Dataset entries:
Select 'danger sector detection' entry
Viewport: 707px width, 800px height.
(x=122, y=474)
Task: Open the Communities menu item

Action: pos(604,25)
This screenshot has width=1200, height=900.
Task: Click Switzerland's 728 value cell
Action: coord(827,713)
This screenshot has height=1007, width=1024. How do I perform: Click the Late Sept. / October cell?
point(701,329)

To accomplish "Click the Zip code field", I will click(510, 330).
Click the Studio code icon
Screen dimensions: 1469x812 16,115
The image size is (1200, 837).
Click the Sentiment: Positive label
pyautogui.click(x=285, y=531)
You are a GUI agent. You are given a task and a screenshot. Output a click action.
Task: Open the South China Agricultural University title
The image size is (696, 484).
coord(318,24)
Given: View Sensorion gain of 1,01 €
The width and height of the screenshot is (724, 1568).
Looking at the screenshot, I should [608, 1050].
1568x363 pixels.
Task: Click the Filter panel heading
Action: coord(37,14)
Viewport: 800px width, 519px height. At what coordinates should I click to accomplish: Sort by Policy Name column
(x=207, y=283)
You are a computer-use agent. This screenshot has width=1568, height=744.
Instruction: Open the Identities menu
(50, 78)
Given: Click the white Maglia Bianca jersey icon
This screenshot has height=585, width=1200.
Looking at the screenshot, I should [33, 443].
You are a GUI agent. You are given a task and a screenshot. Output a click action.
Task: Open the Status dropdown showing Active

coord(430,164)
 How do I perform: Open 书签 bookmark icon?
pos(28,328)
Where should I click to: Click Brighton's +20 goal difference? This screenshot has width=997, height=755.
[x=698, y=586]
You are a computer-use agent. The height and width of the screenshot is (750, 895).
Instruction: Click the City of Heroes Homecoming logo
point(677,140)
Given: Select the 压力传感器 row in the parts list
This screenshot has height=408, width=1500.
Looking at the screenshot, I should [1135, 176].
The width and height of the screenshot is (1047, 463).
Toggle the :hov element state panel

## What you need to do
The full set of entries, copied exactly, is the expected answer.

## Output of the task
Select 'danger sector detection' entry
Viewport: 707px width, 800px height.
(x=122, y=474)
Task: Open the Communities menu item

Action: pos(604,25)
This screenshot has width=1200, height=900.
Task: Click Switzerland's 728 value cell
Action: coord(827,713)
This screenshot has height=1007, width=1024. How do I perform: Click the Late Sept. / October cell?
point(701,329)

To accomplish "Click the Zip code field", I will click(510, 330).
Click the Studio code icon
Screen dimensions: 1469x812 16,115
The image size is (1200, 837).
Click the Sentiment: Positive label
pyautogui.click(x=285, y=531)
You are a GUI agent. You are given a task and a screenshot. Output a click action.
Task: Open the South China Agricultural University title
The image size is (696, 484).
coord(318,24)
Given: View Sensorion gain of 1,01 €
The width and height of the screenshot is (724, 1568).
Looking at the screenshot, I should [608, 1050].
1568x363 pixels.
Task: Click the Filter panel heading
Action: coord(37,14)
Viewport: 800px width, 519px height. At what coordinates should I click to accomplish: Sort by Policy Name column
(x=207, y=283)
You are a computer-use agent. This screenshot has width=1568, height=744.
Instruction: Open the Identities menu
(50, 78)
Given: Click the white Maglia Bianca jersey icon
This screenshot has height=585, width=1200.
Looking at the screenshot, I should [33, 443].
You are a GUI agent. You are given a task and a screenshot. Output a click action.
Task: Open the Status dropdown showing Active

coord(430,164)
 How do I perform: Open 书签 bookmark icon?
pos(28,328)
Where should I click to: Click Brighton's +20 goal difference? This screenshot has width=997, height=755.
[x=698, y=586]
You are a computer-use agent. The height and width of the screenshot is (750, 895).
Instruction: Click the City of Heroes Homecoming logo
point(677,140)
Given: Select the 压力传感器 row in the parts list
This screenshot has height=408, width=1500.
Looking at the screenshot, I should [1135, 176].
The width and height of the screenshot is (1047, 463).
Toggle the :hov element state panel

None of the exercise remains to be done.